Yes. Gyllenhaal delivers one of the better Phase Three antagonist performances. The character has substantial dramatic commitment, coherent psychological motivation, and theatrical menace during the illusion sequences. The third-act illusion sequences feature kaleidoscopic visual approaches that draw on Mysterio-specific drone technology. The performance is professionally executed at higher level than the surrounding role required.
Should I watch this if I’m completing the MCU?
Yes. The film provides essential post-Endgame context including Spider-Man’s situation after Tony Stark’s death, the Blip’s initial treatment as comedy material, the introduction of Mysterio, and the foundation for No Way Home’s multiverse plot. The film also establishes Peter Parker’s public identity as Spider-Man through the mid-credits scene that drives the No Way Home plot. The film is essential franchise context regardless of broader rating evaluation.

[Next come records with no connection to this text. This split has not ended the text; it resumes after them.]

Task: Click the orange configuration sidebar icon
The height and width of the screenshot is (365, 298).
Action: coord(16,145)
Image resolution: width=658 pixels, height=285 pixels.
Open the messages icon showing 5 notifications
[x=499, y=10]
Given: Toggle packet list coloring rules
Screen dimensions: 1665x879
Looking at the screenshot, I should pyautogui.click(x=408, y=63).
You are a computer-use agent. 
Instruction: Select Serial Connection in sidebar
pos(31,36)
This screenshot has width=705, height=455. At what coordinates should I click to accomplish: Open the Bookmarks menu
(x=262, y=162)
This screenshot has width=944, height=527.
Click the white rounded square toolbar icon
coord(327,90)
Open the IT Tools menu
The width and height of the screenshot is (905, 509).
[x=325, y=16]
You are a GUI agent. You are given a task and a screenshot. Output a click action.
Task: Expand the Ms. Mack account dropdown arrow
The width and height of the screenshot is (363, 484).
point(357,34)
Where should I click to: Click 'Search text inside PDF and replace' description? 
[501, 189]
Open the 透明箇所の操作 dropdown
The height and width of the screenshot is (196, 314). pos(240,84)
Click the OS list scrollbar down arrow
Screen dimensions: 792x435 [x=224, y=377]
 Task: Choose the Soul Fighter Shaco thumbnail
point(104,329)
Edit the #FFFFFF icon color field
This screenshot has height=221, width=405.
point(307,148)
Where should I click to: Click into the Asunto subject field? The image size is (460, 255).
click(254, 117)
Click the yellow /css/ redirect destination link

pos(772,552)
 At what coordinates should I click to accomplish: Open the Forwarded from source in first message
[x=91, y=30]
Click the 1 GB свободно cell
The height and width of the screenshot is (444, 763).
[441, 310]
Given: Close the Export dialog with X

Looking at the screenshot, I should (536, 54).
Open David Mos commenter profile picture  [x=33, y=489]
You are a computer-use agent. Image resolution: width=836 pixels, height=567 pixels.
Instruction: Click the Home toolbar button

How does this compare to Homecoming?
Homecoming (rated 7) is structurally more focused on Spider-Man’s specific story. Far From Home (rated 6) operates with substantial post-Endgame integration that diluted the standalone focus. Both films share quality strengths through Tom Holland’s continued performance and Jon Watts’s direction. Homecoming’s higher rating reflects its tighter standalone focus and Michael Keaton’s superior Vulture performance. Both films are professional MCU entries with specific virtues.
Is the European setting beneficial?
Mixed. The Venice, Prague, Berlin, and London sequences provide visual variety that the Spider-Man franchise had not previously deployed. The setting also creates structural problems because Spider-Man’s specific powers and equipment are tied to his New York context. The European cities provide visual novelty while generating character-specific environment costs. The trade is partially successful.
Does the Stark legacy material work?
Partially. The film acknowledges that Parker cannot fully inherit Stark’s broader institutional position given his age and inexperience. Parker’s attempt to give Stark technology to Mysterio operates as character beat that the script handles reasonably. The broader Stark legacy question remains unaddressed at the film’s conclusion. Subsequent productions would attempt various resolutions with mixed results.
How does Zendaya’s MJ compare to previous MJ characters?
Different character with similar function. The Far From Home MJ is not Mary Jane Watson from previous Spider-Man adaptations. The character has different name (Michelle), different personality (sardonic and intellectual rather than warm and theatrical), and different relationship dynamics with Parker. Zendaya’s specific character work establishes MJ as her own character rather than as Mary Jane Watson variant. The trade between source-material fidelity and new character development falls firmly on the new character development side.
What is the mid-credits scene?
The mid-credits scene reveals that Mysterio’s death had been recorded with footage edited to identify Peter Parker as Spider-Man and to blame him for Mysterio’s death and the European destruction. The reveal sets up No Way Home (2021) by establishing Parker’s public identity disclosure and his legal complications. The scene is one of the franchise’s more consequential mid-credits sequences and provides essential setup for the subsequent film.
How does this fit Phase Three?
Far From Home is the closing film of Phase Three. The phase concluded with the film positioned as transition between the Infinity Saga and the Multiverse Saga. The film’s specific structural responsibilities (post-Endgame world building, Stark legacy management, Blip treatment establishment) reflected its closing-film role. The 6 rating positions Far From Home in the lower middle of the phase. The film completed Phase Three with mixed creative achievement that anticipated the Phase Four problems to come.